If you have had any exposure to eDiscovery and the wonderful world of all things ESI, you are probably wondering if there is a secret dictionary or handbook out there to help you navigate the jargon – especially since this industry seems to use more acronyms and catch phrases than the Feds do! So today, I will humbly attempt to shed some light on a few of them for you.

ESI – Electronically Stored Information

Albeit, this is an easy one, but at least admit that at first you wondered…

ESI is used to refer to all information or data found in computers, tablets, mobile phones, servers, the cloud, social media sites, etc. (Basically, it refers to anything stored digitally that may need to be processed, hosted, and reviewed.)

ECA – Early Case Assessment

This is by far one of the most overused and under-defined terms in our repertoire, though you don’t have to go far to find a variety of definitions. For example:

At the LegalTech NY 2010 conference, the panel defined ECA as “the implementation of litigation analysis and management protocol that provides for the assembly and review of appropriate information on an expedited basis (30‐90 days) in order to provide a preliminary assessment of the case and the optimal method for proceeding.”  [1]

In an article in the January 2006 edition of Counsel to Counsel [2], Lawyers Eric W. Iskra and Charles L. “Chuck” Woody, of Spilman, Thomas & Battle PLLC, wrote:

“Under the ECA method, counsel take an aggressive stance, gathering information as quickly as possible to ensure the company can determine the most favorable way to resolve the case instead of simply reacting to opposing counsel. This process involves making a concerted effort to complete all the major work within the first 90 to 120 days of a lawsuit’s filing.”

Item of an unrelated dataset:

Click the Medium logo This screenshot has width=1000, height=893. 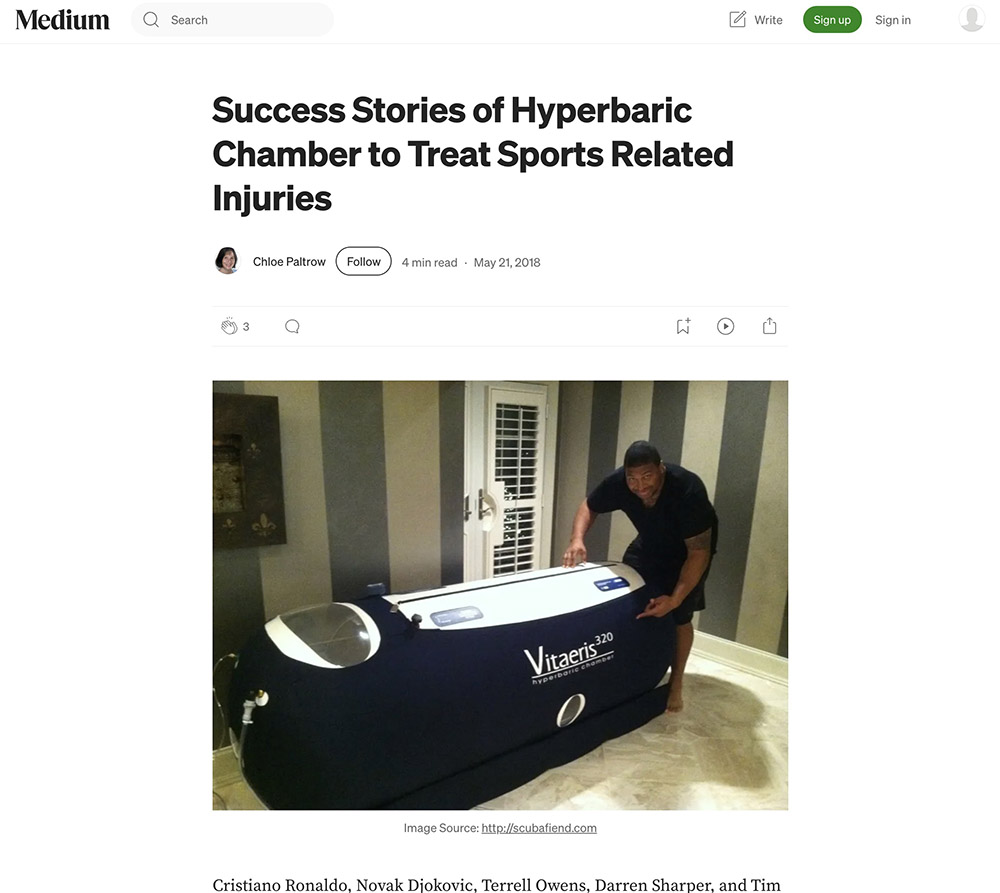tap(62, 20)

In an article published in the Buffalo Business Journal [3], author Matt Chandler talked with Lisa Smith, a partner with a Buffalo-based law firm, Phillip Lytle LLP, who described ECA as a cost-benefit analysis used to determine what a successful outcome would entail for a client.

“There may be times when you can spend five years on a case and prevail at trial,” she says, “but that may not be a success to your client.” Smith says there are several factors that need to be considered during an early cases assessment, including deciding the ultimate goals in the case. “It front-loads the decision-making and we decide: Do we want to look at settling, arbitration or litigation?”

The ECA lifecycle includes:

  • Risk-benefit analysis

  • Preservation of information and securing legal holds on documents that may be relevant to the case

  • Collection of relevant documents/ESI for review by attorneys and experts

  • Information processing, filtering, searching, and analysis

  • Information hosting for document review, commenting, and editing by attorneys and experts

  • Producing documents for presentation to all parties involved in the case

  • Reusing any relevant information in future cases

Notwithstanding this and similar definitions and explanations in practice, ECA usually amounts to sophisticated culling, reporting, and clustering of data that is neither early nor an assessment of a case. It is nothing more than a reactive attempt to play catch-up.

In order to truly conduct an ECA with a return on investment (or ROI), you need to start the process before you collect your first gigabyte of data. ECA should occur when you are assessing whether to file or defend a suit, or immediately thereafter. Conducting your case’s assessment at this point will ensure that you not only have a defensible approach, but that you minimize eDiscovery costs across the lifecycle of the case, especially down the line when you’re conducting a document/information review.

At the end of the day, the most expensive phase of eDiscovery is attorney review. It’s simple logic: if you process less data, you will be billed less by counsel.


This is the second most overused and under-defined term in our industry. Every attorney, corporation, and service provider defines processing differently. It can include the Electronic Discovery Reference Model (EDRM), information governance, the cloud, social media, and big data.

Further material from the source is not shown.